Theorem Search: A Semantic Retrieval Engine for Mathematical Theorems

UW Math AI Lab
Author: Vasily Ilin
Affiliation: UW Math AI Lab

1. Motivation and Background

Mathematical research is one of the few disciplines where knowledge is completely self-contained: every result can be expressed as a finite, verifiable statement—the theorem. Yet finding existing results remains surprisingly inefficient. Mathematicians rely on keyword searches, informal recall, or LLMs, none of which provide reliable, fine-grained access to theorems themselves. The lack of a dedicated retrieval tool often leads to duplicated effort, missed connections across subfields, and slower progress in proving new results.

At the same time, large-scale natural-language models and embedding models have transformed how text is represented and retrieved. However, these advances have largely bypassed mathematics, where data is structured but symbol-heavy, and where statements must be interpreted precisely rather than approximately, and citation is necessary.
We aim to bring modern retrieval techniques to mathematics by creating a semantic search engine for theorems—a tool that allows researchers to instantly locate relevant results, definitions, and lemmas from the global mathematical corpus of arXiv papers.
The interface will be similar to LeanSearch.

2. Research Objectives

Our goal is to build and evaluate the first large-scale theorem search engine. The system will let users enter a natural-language or symbolic query and receive semantically similar theorems from mathematical literature. Specifically, we will:

• Collect and structure a large corpus of theorems from the arXiv mathematics repository.
• Extract theorem statements (Theorem, Lemma, Proposition, Corollary) and their immediate context.
• Embed theorem text using state-of-the-art open-source text embedders, storing the representations in a vector database for efficient retrieval.
• Develop an online interface where users can search for theorems by meaning rather than by keyword.
• Release the dataset and website publicly to support both mathematical and AI research communities.

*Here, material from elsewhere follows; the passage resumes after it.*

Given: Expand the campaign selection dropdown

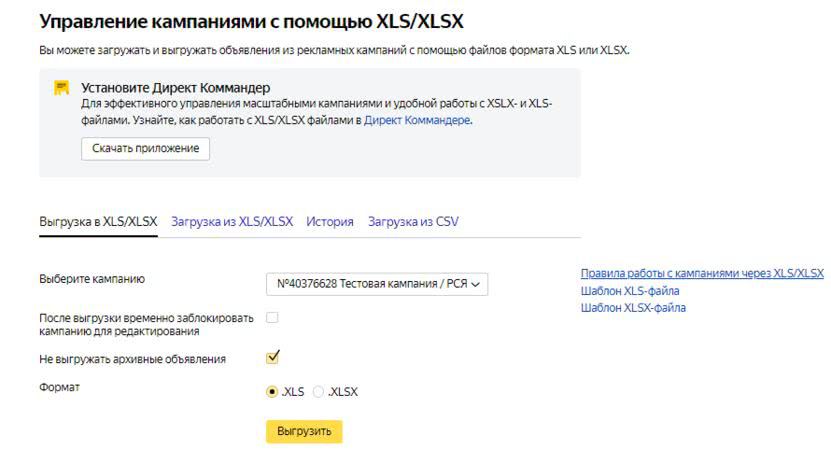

This project is both a scientific and infrastructural contribution: it produces a reusable dataset, an operational search tool, and empirical insights into how modern embeddings represent mathematical content.

3. Methodology

3.1 Theorem Extraction

We will scrape arXiv papers in mathematics and process their LaTeX source to extract all theorem-like environments.
Each extracted entry will include the statement, local definitions, paper metadata, and section context.

3.2 Embedding and Indexing

Each theorem will be represented by a fixed-length embedding vector using a strong general-purpose text encoder such as
math-similarity/Bert-MLM_arXiv-MP-class_zbMath.
We will benchmark different encoders for mathematical text and select the one that best preserves meaning under cosine similarity.
All embeddings will be indexed in a vector database such as FAISS or ScaNN, enabling sub-second retrieval across millions of theorems.

3.3 Query and Inference Pipeline

At inference time, a user’s query (for example, “existence of weak solutions to elliptic PDEs with measure data”) is encoded into the same embedding space.
Optionally, the user may set filters on the publication year and the math subfield.
The system then retrieves and ranks the most semantically similar theorems, returning their text (formatted as LaTeX), the paper title, and the arXiv link.

3.4 Evaluation

We will evaluate retrieval quality using human-annotated relevance judgments and comparison against keyword search.
Metrics such as precision@k, recall, and mean reciprocal rank will quantify how well the system retrieves conceptually related results.
A small user study with active mathematicians will assess perceived usefulness in literature review and proof discovery.

4. Expected Outcomes and Impact

Accelerating Mathematical Research

Theorem Search will make it dramatically faster for mathematicians to identify related results, locate missing lemmas, and survey prior work.
Instead of scanning dozens of papers, a researcher can find conceptually similar theorems in seconds.
This lowers the cost of entering new areas, supports interdisciplinary connections, and speeds up the proof-writing process.

Enabling New AI Benchmarks

Mathematics provides an ideal testbed for measuring reasoning and factual accuracy in language models.
Our theorem corpus—paired with its semantic embeddings—can serve as a benchmarking and pretraining resource for models that aim to understand mathematical statements, logical entailment, and formal reasoning.
The project thus bridges pure mathematics and machine learning, supporting both communities.

Public Release

We will make the dataset of extracted theorems and the search website publicly available.
The interface will provide direct access to search results with links to the original arXiv papers, creating an open and enduring infrastructure for mathematical discovery.